## SUPPLIED PASSAGE
↓↓↓

Data-Driven Risk Models Could Help Target Pipeline Safety Inspections
by Rick Kowalewski, Pipeline and Hazardous Materials Safety Administration, and Peg Young, Ph.D., Bureau of Transportation Statistics
Federal safety agencies share a common problem—the need to target resources effectively to reduce risk. One way this targeting is commonly done is with a risk model that uses safety data along with expert judgment to identify and weight risk factors. In a joint effort, the U.S. Department of Transportation's Bureau of Transportation Statistics (BTS) and Pipeline and Hazardous Materials Safety Administration (PHMSA) sought to develop a new statistical approach for modeling risk by letting the data weight the data—by using the statistical relationships among the data, not expert opinion, to develop the weights.
Some key findings:
- Weighting data through statistical procedures was superior to judgment-weighting in predicting (targeting) relative risk.
- Statistical modeling can help not only target which operators to inspect but also focus what to inspect based on a set of risk factors.
- Pipeline infrastructure, operator performance, and incident history appear to be about equally useful in predicting future risk.
PHMSA's mission is to protect people and the environment from the risks inherent in the transportation of hazardous materials by pipeline and other modes of transportation. Each year the pipeline safety program inspects several hundred thousand miles of interstate pipelines carrying natural gas and hazardous liquids across the United States. These pipelines are operated by over 1,000 operators who manage systems ranging from a few miles to tens of thousands of miles. While a pipeline might seem to be a very simple system, in fact these systems are very complex, and each system has some unique characteristics.
The general approach for conducting standard inspections until now has been to inspect each major part of each system every 3 years. In 2006, PHMSA initiated a research/pilot project to integrate the various kinds of inspections it conducted, to re-examine the 3-year inspection interval for standard inspections, and to focus the scope of its inspections based on operator risk. Changing inspection intervals from a periodic-basis to a risk-basis and changing from comprehensive to focused inspections reflect a significant change in approach. Program managers understood from the outset that the new approach would require a better risk model.

↑↑↑

## GIVEN REQUEST A
Rewrite every line of the word-location listing as a Markdown table with the columns Row and Entry, numbering each line and leaving out blank lines and any picture.
The pipeline inspection text and the listing that follows it have nothing to do with each other.

## DATASET EXCERPTS
↓↓↓

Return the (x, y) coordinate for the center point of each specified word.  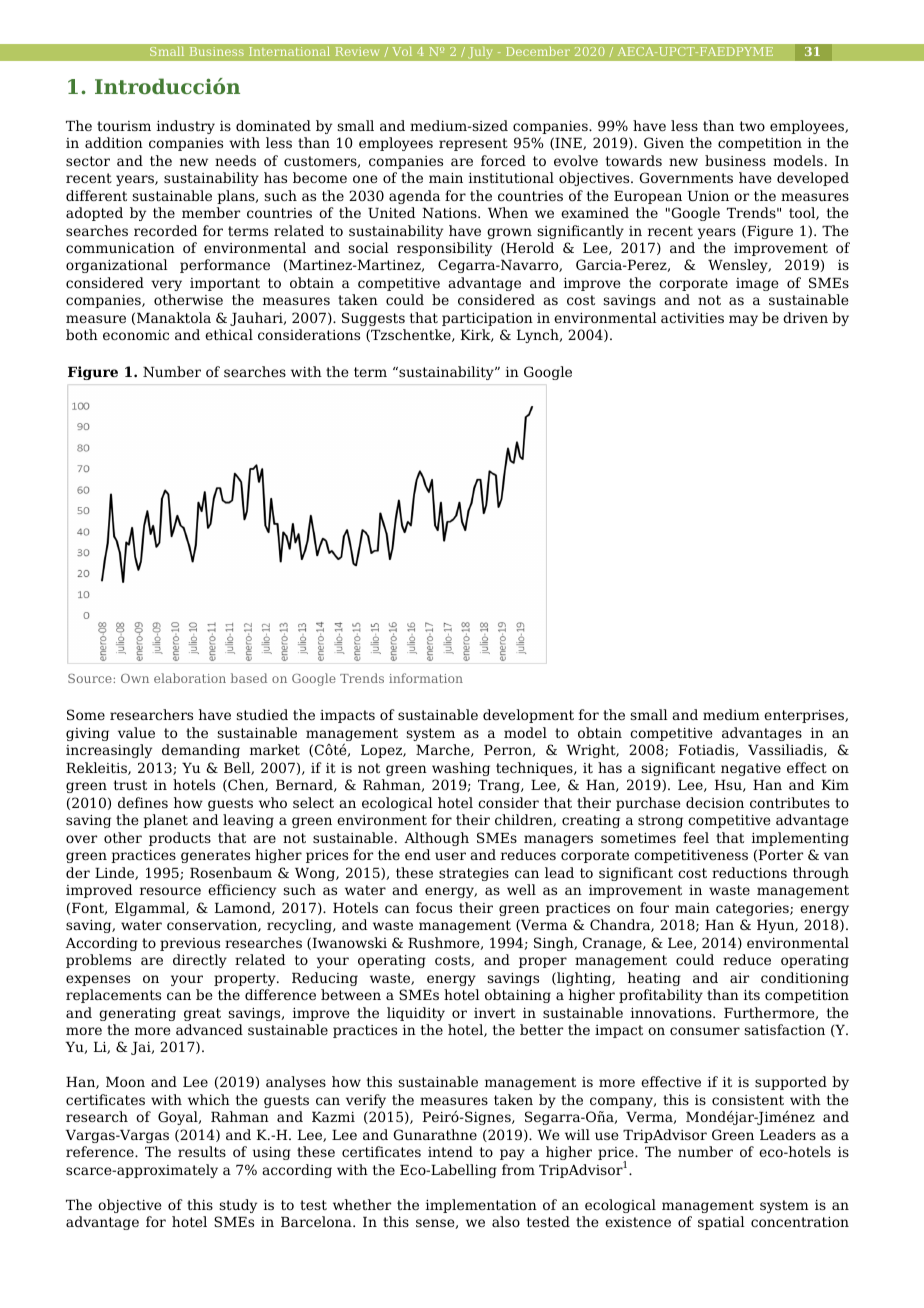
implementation (481, 1206)
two (752, 126)
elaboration (190, 678)
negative (751, 769)
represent (473, 144)
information (426, 678)
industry (186, 127)
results (202, 1151)
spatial (721, 1223)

↑↑↑

## GIVEN REQUEST B
Do these statements agree with the pipeline inspection text? Answer yes or no for each, and quote the deciding words. (i) The pipelines are run by more than 1,000 operators. (ii) Judgment-weighting predicted relative risk better than statistical weighting. (iii) PHMSA started its research/pilot project in 2006.

## ANSWER A
| Row | Entry |
|---|---|
| 1 | Return the (x, y) coordinate for the center point of each specified word.   |
| 2 | implementation (481, 1206) |
| 3 | two (752, 126) |
| 4 | elaboration (190, 678) |
| 5 | negative (751, 769) |
| 6 | represent (473, 144) |
| 7 | information (426, 678) |
| 8 | industry (186, 127) |
| 9 | results (202, 1151) |
| 10 | spatial (721, 1223) |

## ANSWER B
(i) Yes: "These pipelines are operated by over 1,000 operators"
(ii) No: "Weighting data through statistical procedures was superior to judgment-weighting in predicting (targeting) relative risk."
(iii) Yes: "In 2006, PHMSA initiated a research/pilot project"